- [HOW TO COMPLETE THIS TASK]
Only these lines are needed: the first line of the entries below through the line with "Duatlón (350, 2498)", each returned exactly.

- [EXTRACTED DATA]
═══

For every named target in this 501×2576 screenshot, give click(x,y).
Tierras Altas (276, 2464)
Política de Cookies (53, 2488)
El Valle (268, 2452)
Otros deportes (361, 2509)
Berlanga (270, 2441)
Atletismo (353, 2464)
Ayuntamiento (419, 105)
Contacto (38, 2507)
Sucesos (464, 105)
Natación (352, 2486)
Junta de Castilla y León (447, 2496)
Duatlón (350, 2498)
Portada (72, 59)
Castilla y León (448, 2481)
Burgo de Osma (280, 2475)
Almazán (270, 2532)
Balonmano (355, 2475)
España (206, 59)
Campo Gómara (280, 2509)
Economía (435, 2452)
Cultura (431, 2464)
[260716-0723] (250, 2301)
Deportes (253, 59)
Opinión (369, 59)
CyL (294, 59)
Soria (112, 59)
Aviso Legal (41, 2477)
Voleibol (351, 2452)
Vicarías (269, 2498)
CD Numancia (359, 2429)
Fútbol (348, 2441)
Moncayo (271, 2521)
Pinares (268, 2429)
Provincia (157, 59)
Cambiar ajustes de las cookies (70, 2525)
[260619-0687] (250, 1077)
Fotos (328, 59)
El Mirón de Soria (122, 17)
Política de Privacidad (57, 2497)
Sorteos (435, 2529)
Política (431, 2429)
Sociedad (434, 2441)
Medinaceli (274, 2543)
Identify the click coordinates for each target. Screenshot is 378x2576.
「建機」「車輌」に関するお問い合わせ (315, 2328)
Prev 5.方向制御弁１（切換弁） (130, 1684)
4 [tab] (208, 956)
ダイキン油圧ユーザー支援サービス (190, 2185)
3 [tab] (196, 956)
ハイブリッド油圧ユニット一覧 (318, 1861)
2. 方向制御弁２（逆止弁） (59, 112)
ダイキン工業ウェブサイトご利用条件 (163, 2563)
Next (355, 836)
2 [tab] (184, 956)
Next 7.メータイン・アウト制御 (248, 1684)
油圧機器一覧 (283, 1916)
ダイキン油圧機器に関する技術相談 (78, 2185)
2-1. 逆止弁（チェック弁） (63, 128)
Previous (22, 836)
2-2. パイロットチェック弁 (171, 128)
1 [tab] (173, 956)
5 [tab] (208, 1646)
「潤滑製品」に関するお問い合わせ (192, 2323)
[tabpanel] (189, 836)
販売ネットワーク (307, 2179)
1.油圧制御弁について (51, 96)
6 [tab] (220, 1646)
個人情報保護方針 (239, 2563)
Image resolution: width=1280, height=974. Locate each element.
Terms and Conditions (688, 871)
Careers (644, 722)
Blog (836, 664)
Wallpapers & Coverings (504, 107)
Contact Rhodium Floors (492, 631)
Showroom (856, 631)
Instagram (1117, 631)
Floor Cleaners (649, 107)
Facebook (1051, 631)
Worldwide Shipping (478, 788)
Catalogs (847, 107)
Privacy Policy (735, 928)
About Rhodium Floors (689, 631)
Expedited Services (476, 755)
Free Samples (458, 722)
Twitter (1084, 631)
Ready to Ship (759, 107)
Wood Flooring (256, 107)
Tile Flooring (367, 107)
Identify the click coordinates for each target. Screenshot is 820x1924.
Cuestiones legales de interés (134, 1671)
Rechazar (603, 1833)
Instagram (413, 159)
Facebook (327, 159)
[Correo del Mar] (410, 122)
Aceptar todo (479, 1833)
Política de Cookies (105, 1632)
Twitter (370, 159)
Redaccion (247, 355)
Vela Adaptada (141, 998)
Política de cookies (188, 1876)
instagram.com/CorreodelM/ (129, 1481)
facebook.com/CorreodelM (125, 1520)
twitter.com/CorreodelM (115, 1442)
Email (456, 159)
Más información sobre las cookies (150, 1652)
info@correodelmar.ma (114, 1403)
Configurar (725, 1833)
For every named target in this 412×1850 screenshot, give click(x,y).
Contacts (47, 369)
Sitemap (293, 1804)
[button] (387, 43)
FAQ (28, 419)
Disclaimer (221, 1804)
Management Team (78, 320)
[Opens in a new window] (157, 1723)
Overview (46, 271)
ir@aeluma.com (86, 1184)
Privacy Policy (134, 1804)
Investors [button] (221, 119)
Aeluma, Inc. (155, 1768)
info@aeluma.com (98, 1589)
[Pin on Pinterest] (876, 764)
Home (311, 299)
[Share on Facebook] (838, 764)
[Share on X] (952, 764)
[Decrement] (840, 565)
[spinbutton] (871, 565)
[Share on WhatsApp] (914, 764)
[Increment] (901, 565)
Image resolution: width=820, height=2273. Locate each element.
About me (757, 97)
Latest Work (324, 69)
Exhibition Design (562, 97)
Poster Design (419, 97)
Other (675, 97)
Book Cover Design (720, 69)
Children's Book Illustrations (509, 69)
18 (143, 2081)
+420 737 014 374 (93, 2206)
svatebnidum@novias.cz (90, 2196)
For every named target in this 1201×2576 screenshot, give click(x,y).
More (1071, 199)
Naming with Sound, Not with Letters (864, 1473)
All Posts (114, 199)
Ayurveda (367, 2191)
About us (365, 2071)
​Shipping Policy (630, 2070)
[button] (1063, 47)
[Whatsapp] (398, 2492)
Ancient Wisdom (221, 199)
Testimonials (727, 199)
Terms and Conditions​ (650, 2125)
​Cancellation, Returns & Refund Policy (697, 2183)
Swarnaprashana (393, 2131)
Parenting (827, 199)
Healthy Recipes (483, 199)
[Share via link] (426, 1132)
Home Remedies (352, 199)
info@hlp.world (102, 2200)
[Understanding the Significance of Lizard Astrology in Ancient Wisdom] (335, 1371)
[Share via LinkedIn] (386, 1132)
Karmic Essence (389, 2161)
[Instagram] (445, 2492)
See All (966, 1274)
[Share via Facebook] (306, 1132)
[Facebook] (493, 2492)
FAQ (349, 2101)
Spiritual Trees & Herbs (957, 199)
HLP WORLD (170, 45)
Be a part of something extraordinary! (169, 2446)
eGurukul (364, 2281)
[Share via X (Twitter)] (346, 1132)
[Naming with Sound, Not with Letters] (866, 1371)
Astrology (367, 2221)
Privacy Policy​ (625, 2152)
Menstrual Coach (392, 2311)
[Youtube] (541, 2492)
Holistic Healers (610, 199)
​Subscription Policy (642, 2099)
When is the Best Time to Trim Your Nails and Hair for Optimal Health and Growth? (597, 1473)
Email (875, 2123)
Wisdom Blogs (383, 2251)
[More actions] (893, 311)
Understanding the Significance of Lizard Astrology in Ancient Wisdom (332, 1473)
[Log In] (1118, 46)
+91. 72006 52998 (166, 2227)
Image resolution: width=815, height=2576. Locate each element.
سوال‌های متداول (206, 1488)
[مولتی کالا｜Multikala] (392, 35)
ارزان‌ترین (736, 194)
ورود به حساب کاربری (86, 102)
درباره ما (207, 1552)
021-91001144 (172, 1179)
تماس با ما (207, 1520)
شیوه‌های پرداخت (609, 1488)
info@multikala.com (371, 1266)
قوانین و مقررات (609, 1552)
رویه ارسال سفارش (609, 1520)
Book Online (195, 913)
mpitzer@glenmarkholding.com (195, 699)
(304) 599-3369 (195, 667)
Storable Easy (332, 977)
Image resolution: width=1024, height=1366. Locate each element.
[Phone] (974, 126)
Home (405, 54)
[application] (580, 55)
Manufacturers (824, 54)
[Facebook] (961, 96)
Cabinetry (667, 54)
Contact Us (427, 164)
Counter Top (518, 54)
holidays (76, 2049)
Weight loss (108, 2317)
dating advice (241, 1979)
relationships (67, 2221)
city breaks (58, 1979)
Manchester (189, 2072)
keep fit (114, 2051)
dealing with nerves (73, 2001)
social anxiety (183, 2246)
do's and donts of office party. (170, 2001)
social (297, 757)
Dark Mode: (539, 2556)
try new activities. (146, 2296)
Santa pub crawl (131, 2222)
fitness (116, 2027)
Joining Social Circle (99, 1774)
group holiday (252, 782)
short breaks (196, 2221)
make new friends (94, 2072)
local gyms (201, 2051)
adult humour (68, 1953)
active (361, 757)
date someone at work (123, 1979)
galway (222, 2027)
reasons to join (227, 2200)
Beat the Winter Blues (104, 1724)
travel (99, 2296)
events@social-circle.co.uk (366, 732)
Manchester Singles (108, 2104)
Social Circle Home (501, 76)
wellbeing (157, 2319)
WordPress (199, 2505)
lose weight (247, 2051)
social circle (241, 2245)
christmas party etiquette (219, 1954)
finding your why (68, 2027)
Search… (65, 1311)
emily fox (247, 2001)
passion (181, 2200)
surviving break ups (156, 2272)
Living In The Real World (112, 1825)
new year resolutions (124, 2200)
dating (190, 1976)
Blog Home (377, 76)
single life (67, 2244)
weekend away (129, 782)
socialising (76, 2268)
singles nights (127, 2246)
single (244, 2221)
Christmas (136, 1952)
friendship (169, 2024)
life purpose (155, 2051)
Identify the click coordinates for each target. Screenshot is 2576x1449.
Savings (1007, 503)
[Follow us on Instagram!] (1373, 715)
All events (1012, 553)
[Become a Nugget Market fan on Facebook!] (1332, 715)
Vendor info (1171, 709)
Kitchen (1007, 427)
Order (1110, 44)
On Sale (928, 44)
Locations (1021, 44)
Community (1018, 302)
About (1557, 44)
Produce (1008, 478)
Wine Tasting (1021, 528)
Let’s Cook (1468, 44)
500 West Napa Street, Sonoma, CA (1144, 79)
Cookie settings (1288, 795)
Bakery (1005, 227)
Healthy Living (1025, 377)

═══

- [EXERCISE OUTPUT]
For every named target in this 501×2576 screenshot, give click(x,y).
Tierras Altas (276, 2464)
Política de Cookies (53, 2488)
El Valle (268, 2452)
Otros deportes (361, 2509)
Berlanga (270, 2441)
Atletismo (353, 2464)
Ayuntamiento (419, 105)
Contacto (38, 2507)
Sucesos (464, 105)
Natación (352, 2486)
Junta de Castilla y León (447, 2496)
Duatlón (350, 2498)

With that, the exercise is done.